_Text_:
◆ ◆ ◆ ◆

# Need help with Magic ISO (UIF to ISO)



## broadwayblue (Aug 21, 2007)

I have a UIF file and would like to burn an ISO CD. But I'm confused as to exactly how I'm supposed to do this with Magic ISO. I've tried several times, and several different ways, but I keep ending up with coasters. Am I supposed to convert the UIF to an ISO file and then burn it...or extract all the files and then burn them? I can't seem to figure it out. Thanks for any help.


----------



## Elvandil (Aug 1, 2003)

Magic burns UIF images directly. If it won't work, maybe another burning app is interfering. Convert it to ISO and try burning with something else.


----------



## broadwayblue (Aug 21, 2007)

Just so I understand, are you saying that all I need to do is place the UIF file into the Magic window and select burn? No extracting, converting, saving, or any other steps? Thanks.


----------



## broadwayblue (Aug 21, 2007)

◆ ◆ ◆ ◆

_Data lines_:
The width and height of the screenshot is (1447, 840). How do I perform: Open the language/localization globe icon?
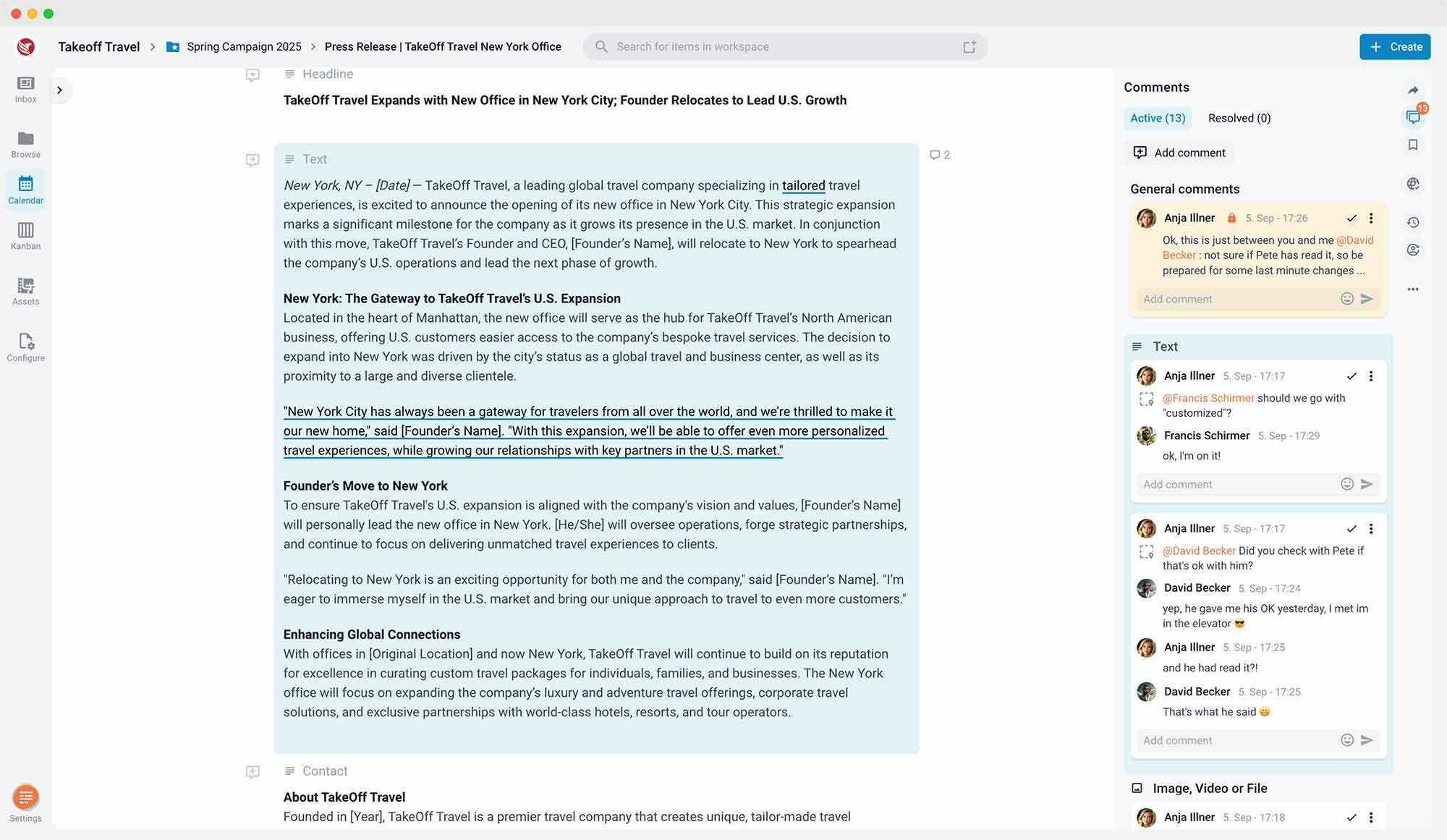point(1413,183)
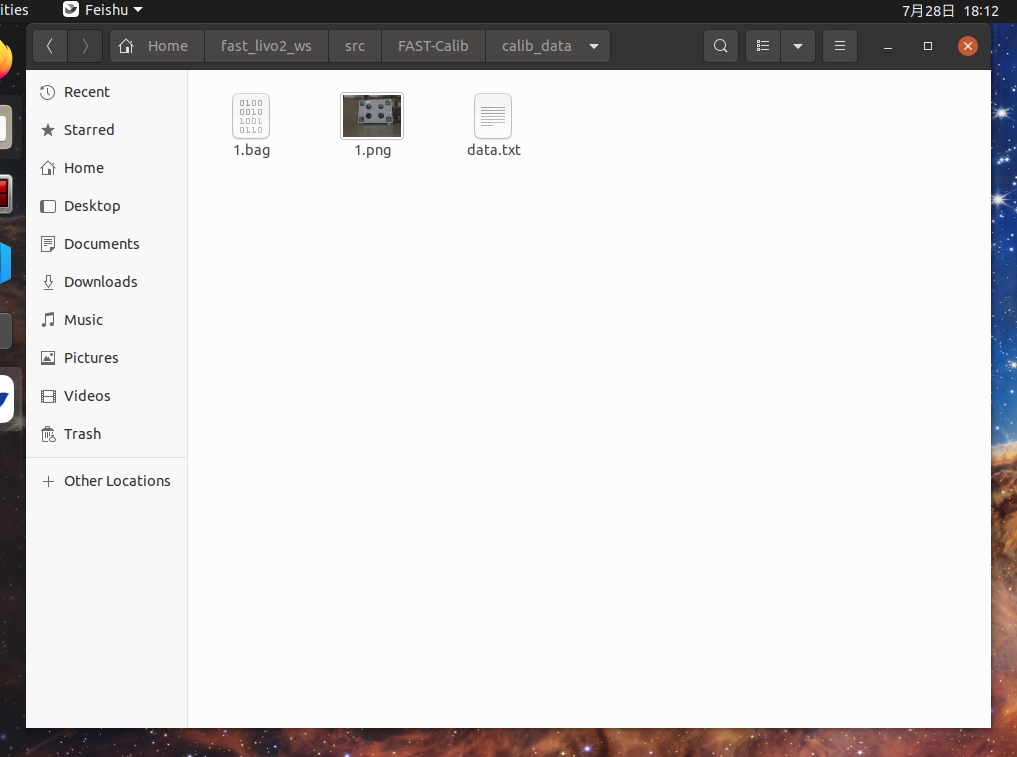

◆ ◆ ◆ ◆

_Aim_:
Continue the Magic ISO forum thread above with the next post, starting after its last line.

_Answer to this exercise_:
Well I clicked on the burn icon "Burn the current CD/DVD image without saving" and it burned something. Unfortunately the file that was burned looks to be no larger than 25 or 50mb (the burned section of the disc is only a quarter of an inch) and the original file is 650mb. Another coaster for the pile.


----------



## Elvandil (Aug 1, 2003)

To burn an image--> Tools > Burn CD/DVD with ISO... and then choose the UIF file you have as an image. If you just drop it in the window, it will just burn the file to the CD, but it won't be as an image so it will not be just like the original CD.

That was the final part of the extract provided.